What's wrong here? accidentally referencing an

2019-05-27 00:08发布

问题:

I'm an R user looking to get more comfortable with Python. I wrote a kind of mini-API that makes it easy to compare different statistical models fitted to the same data, in such a way that I can pre-set all the model hyperparameters and then iterate over the different models in order to fit them.

This is the essence of what I want to do:

  1. Build a wrapper class Classifier around a Scikit-learn Pipeline, in turn built on one of Scikit-learn's built-in estimators, e.g. RandomForestClassifier
  2. Create a dictionary of these un-fitted Classifiers, and a different dictionary of parameters to loop over
  3. Iterate over both dictionaries, have each un-fitted Classifier generate a new instance of the underlying Pipeline, fit it using its [Pipeline.fit][1] method, and save the new, fitted Pipeline in a different dictionary

However, it seems that, instead of generating a new instance of the Pipeline, in each iteration, the same instance of the Pipeline (or maybe the underlying estimator) is being refitted. This is a problem because the Pipeline.fit method modifies the Pipeline (and underlying estimator) in place, so the fitted results from the previous iterations are all overwritten by the fitted results from the final iteration.

The problem is that I can't figure out where this "parent instance" is being created and how it's being referenced.

The basic setup with a reproducible example of the problem is in this Gist (it's a little too long to just copy and paste here). I added a print statement at the end to illustrate the issue.

Sorry if this is a little vague, but I'm not having an easy time describing it. Hopefully the issue is clear from the example.

回答1:

The problem is that results['0']['rf'] and results['1']['rf'] are in fact the same object.
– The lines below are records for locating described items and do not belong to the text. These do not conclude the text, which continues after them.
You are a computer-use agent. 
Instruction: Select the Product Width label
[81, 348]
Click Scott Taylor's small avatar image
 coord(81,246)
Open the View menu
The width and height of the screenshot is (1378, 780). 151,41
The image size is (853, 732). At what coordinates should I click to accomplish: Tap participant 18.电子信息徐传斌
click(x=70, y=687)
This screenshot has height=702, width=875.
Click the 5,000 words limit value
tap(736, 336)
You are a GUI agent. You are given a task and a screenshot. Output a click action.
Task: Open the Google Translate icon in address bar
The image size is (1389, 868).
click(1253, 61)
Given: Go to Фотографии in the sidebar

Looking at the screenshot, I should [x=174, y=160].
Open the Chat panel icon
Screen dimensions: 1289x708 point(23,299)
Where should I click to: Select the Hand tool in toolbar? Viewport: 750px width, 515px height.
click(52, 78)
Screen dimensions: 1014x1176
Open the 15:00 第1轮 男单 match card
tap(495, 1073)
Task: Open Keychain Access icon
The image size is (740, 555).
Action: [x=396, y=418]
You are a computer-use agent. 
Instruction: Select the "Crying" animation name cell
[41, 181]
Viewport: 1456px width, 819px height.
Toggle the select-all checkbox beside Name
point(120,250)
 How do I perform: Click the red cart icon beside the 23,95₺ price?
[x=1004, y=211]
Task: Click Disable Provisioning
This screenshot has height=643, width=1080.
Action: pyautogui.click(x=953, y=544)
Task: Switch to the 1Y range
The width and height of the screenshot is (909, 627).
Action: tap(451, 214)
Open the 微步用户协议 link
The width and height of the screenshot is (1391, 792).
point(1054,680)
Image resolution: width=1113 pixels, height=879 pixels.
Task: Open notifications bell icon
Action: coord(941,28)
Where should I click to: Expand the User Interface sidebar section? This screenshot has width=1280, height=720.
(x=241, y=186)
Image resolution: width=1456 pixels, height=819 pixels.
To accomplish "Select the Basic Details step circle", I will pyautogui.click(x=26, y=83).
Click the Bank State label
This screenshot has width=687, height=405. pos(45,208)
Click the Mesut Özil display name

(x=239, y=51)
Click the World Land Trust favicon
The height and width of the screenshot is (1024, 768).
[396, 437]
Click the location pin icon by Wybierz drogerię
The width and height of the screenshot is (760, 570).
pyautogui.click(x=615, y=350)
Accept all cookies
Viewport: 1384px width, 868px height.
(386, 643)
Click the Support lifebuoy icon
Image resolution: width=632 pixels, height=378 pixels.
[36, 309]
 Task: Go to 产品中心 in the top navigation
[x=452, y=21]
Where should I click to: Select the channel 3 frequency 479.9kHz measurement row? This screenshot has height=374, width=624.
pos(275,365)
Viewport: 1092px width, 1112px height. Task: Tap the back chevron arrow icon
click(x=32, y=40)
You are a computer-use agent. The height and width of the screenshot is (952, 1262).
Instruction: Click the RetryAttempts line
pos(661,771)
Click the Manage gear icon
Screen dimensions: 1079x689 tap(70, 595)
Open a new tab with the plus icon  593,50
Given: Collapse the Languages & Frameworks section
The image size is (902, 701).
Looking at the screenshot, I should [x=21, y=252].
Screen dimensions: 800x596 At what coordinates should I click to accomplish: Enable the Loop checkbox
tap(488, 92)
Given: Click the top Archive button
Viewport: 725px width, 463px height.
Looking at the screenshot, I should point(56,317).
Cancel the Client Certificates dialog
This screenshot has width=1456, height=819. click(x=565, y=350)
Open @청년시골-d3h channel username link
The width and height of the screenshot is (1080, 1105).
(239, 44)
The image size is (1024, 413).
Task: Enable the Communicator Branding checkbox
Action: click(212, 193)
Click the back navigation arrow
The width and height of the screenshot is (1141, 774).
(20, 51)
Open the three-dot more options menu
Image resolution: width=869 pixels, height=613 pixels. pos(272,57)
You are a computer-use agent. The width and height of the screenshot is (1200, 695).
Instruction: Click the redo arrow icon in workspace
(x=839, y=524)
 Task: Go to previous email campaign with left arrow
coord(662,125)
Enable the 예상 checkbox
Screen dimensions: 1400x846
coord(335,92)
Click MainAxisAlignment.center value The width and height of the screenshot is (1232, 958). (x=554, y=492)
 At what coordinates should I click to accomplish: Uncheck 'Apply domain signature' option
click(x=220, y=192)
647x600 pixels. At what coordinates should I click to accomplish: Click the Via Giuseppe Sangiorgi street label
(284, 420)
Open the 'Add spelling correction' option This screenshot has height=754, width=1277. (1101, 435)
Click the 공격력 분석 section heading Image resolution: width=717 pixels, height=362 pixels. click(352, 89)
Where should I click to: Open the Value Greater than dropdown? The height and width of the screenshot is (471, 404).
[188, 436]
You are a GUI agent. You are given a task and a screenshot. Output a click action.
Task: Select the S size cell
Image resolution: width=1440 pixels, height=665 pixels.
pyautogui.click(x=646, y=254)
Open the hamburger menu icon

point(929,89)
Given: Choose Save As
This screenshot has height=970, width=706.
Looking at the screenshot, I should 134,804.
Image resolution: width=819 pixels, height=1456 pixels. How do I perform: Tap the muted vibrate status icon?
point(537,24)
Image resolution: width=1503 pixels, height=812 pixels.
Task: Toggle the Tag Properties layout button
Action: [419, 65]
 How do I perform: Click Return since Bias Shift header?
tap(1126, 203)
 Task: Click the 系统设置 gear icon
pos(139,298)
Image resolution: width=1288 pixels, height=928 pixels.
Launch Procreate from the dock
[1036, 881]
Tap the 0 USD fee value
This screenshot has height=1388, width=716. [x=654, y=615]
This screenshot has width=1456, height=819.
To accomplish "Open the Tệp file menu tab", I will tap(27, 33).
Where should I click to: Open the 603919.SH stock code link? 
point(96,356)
Therefore, when you fit the pipeline in your loop:

results = dict()
for k in features.keys():
    results[k] = dict()
    for m in classifiers.keys():
        print(len(features[k]))
        results[k][m] = classifiers[m].fit(features[k], 'species', iris)

You are re-fitting an already fit pipeline, losing your previous work.

To remedy this, you need to create a new instance of Classifier every time you fit it. One possible way to do this is to change your classifiers dictionary from one containing Classifier instances to one containing the arguments required to create a Classifier:

classifiers = {
    'rf': (RandomForestClassifier, n_estimators=100, oob_score=True, bootstrap=True),
    'ab': (AdaBoostClassifier, n_estimators=50)
}

Now, in your loop you should use a Python idiom known as "tuple unpacking" to unpack the arguments and create a separate Classifier instance for each combination

for k in features:
    results[k] = dict()
    for m in classifiers:
        print(len(features[k]))
        classifier = Classifier(*classifiers[m])
        results[k][m] = classifier.fit(features[k], 'species', iris)

Note that to iterate over the keys of a dictionary, one can simply write for key in dct:, as opposed to for key in dct.keys().